I have tried using this with both blue marine and garland, but I get a blank content box.
For garland, the css files are stored in file/color/styles.css for me.
To manually edit the file, I have to ftp as Apache user to make changes and this could be my issue. Don't know for sure.
Comments
Comment #1
shawn conn commentedHmm, lets see if we can troubleshoot here. Insert the following line on line 83 of alter_css.module:
This should contain the file name of the CSS file that alter_css will load to enter into the content field. Go to /admin/build/themes/settings/bluemarine to see whether a message is displayed showing the name of the CSS file.
Comment #2
mgiffordHey Shawn,
I was pretty eager to start using this in a multi-site instance where I don't want to be handing out either ftp access or the priviledge of writting .php files directly from the web browser. Writing .css files is a nice compromose which would give folks considerably more space for easy customization.

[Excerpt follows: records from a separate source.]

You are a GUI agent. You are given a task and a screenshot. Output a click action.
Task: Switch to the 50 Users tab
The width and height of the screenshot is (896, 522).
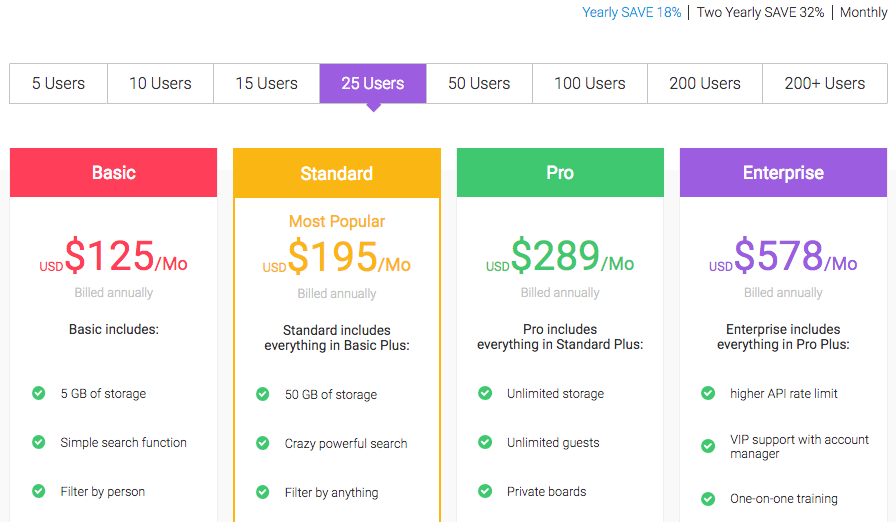coord(479,84)
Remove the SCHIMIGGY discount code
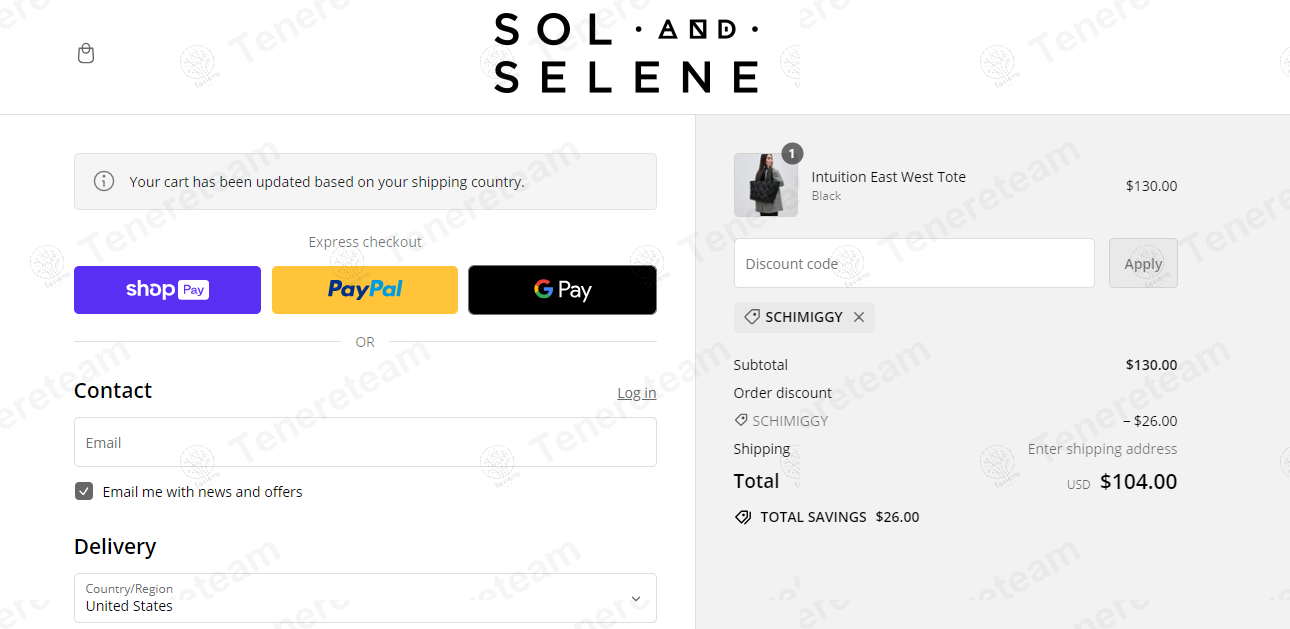1290x629 pixels. [859, 317]
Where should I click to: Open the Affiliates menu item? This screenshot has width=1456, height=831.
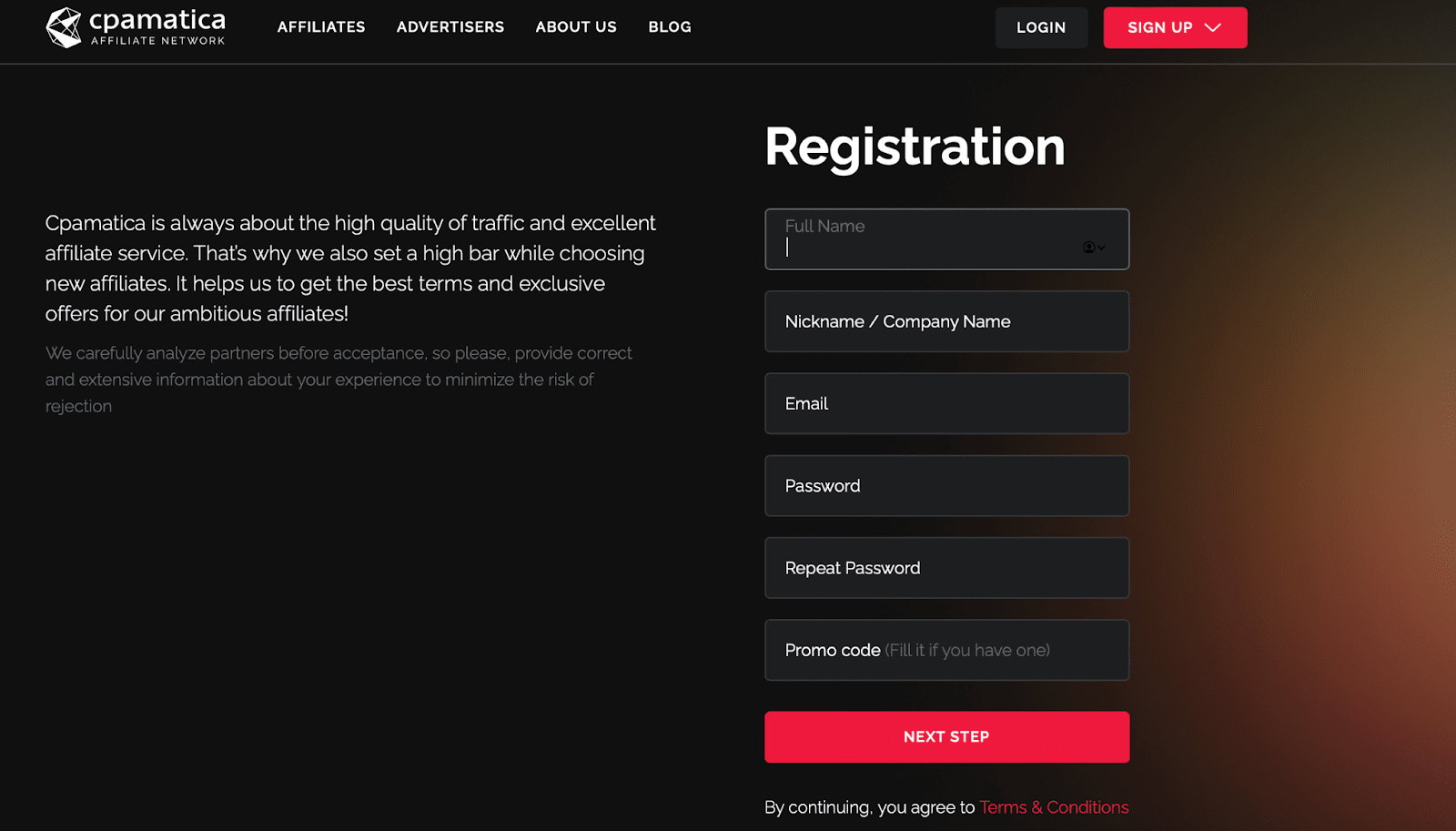[x=321, y=27]
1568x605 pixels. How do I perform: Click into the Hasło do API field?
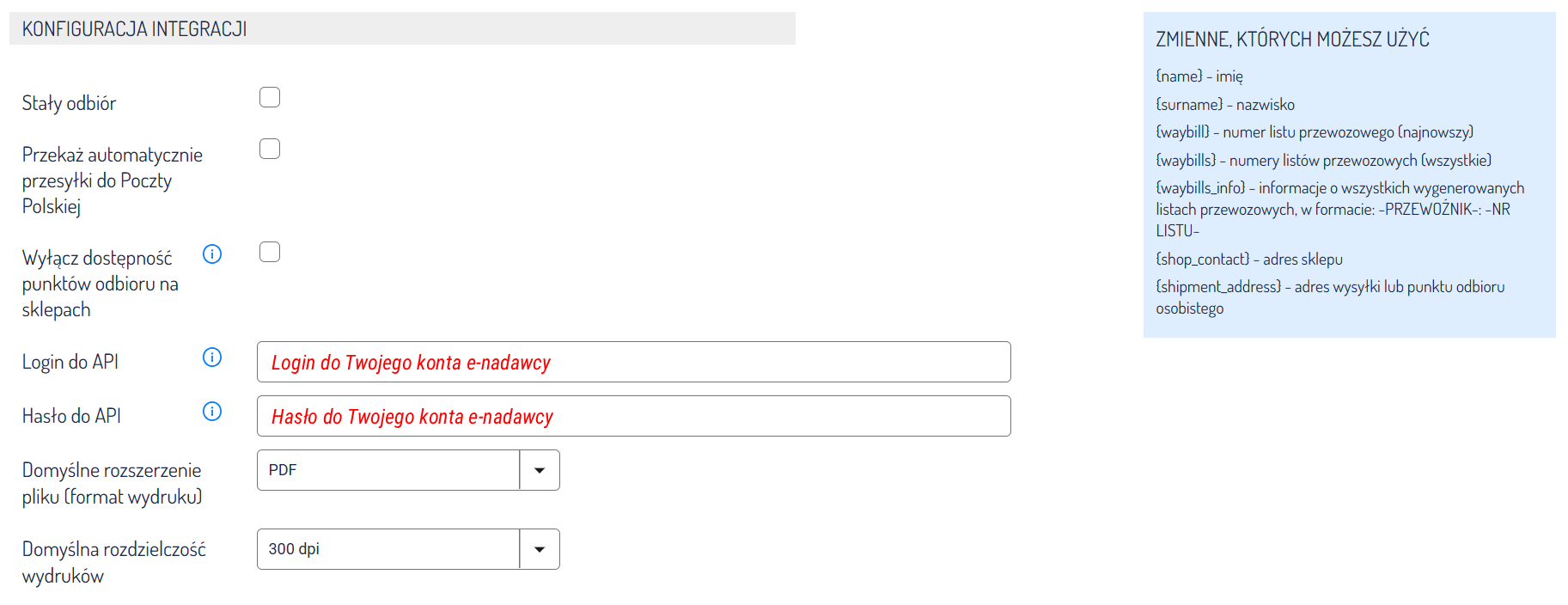pos(633,416)
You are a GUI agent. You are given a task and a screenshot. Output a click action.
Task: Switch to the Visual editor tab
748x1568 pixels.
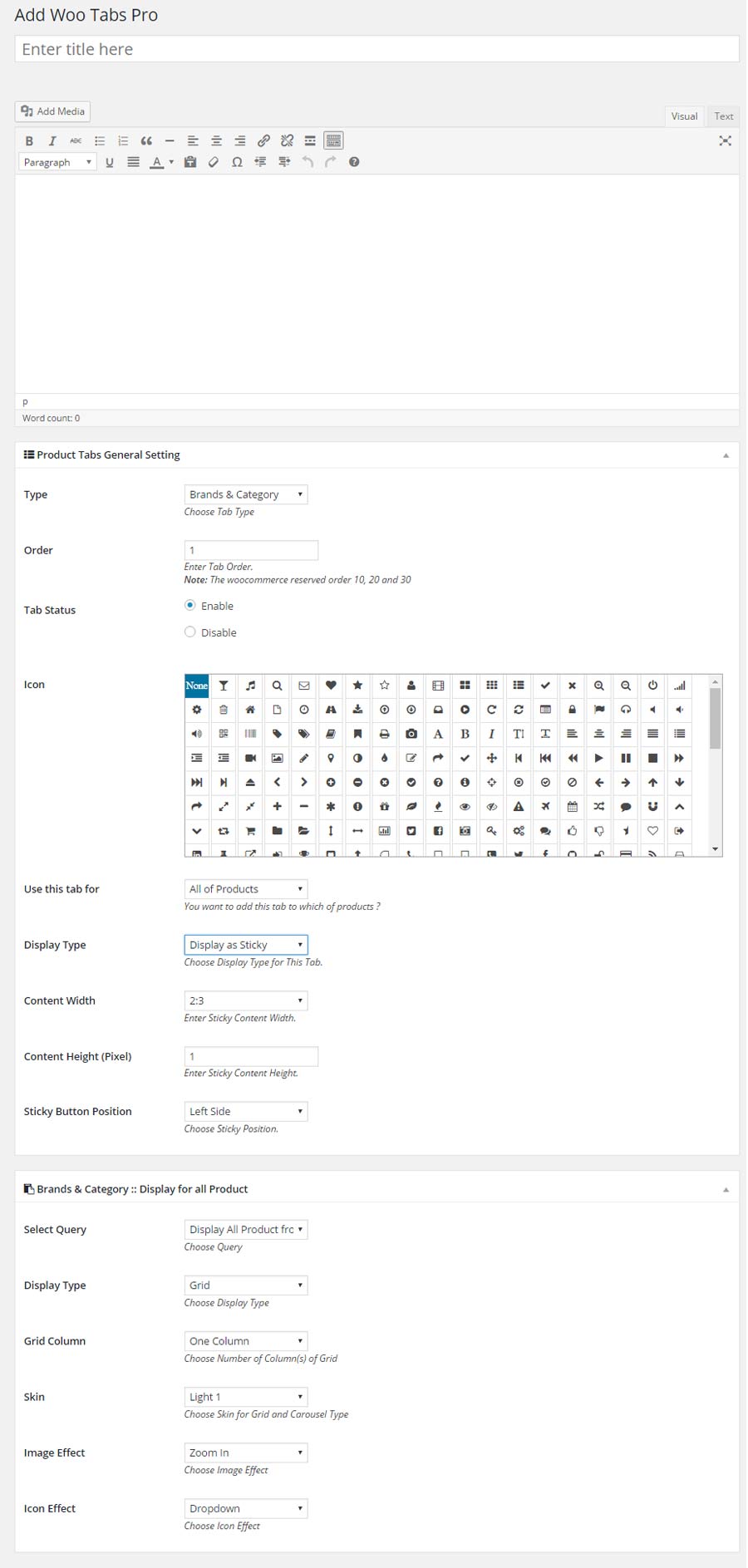(x=684, y=116)
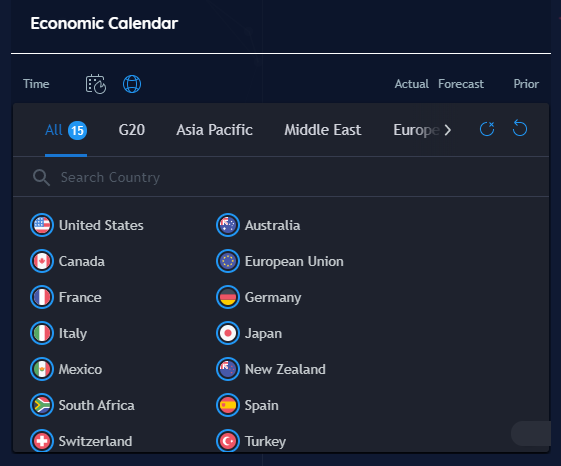Click the Search Country input field
The height and width of the screenshot is (466, 561).
coord(281,177)
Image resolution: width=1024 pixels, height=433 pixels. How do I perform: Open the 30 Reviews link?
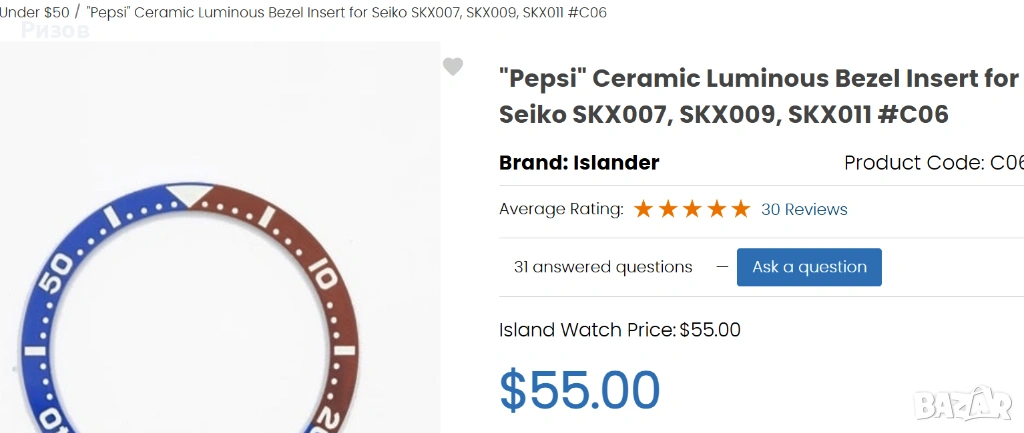click(x=804, y=209)
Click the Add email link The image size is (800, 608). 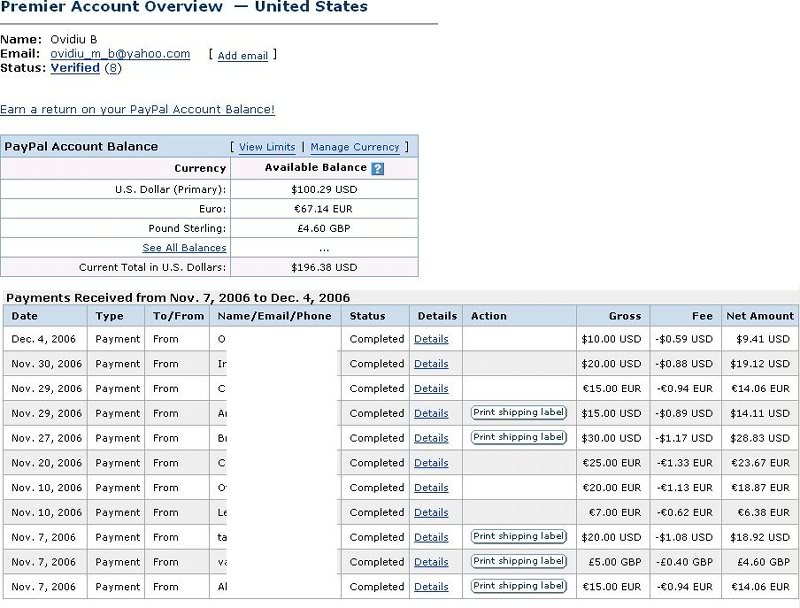pyautogui.click(x=243, y=56)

Unfortunately I ran into the same problem as jefbak2 did last year. I tried this test to alter_css.module as you suggeted I came up with the selected file:
* Style sheet new set as default style sheet for marvin theme.
* themes/chameleon/marvin/style_new.css
Unfortunately there was no file style_new.css stored in the themes/chameleon/marvin/ directory. Now it could be just a permissions issue, but I'd have expected to get an error.
I think however, that there are a couple problems with storing the alternate style.css file in the themes directory. Would prefer it were in the files directory, but this doesn't seem to be optional within Drupal 5 at this point.
NOTE: By making the directory/file permissions on the theme folder the same as the /files folder it worked.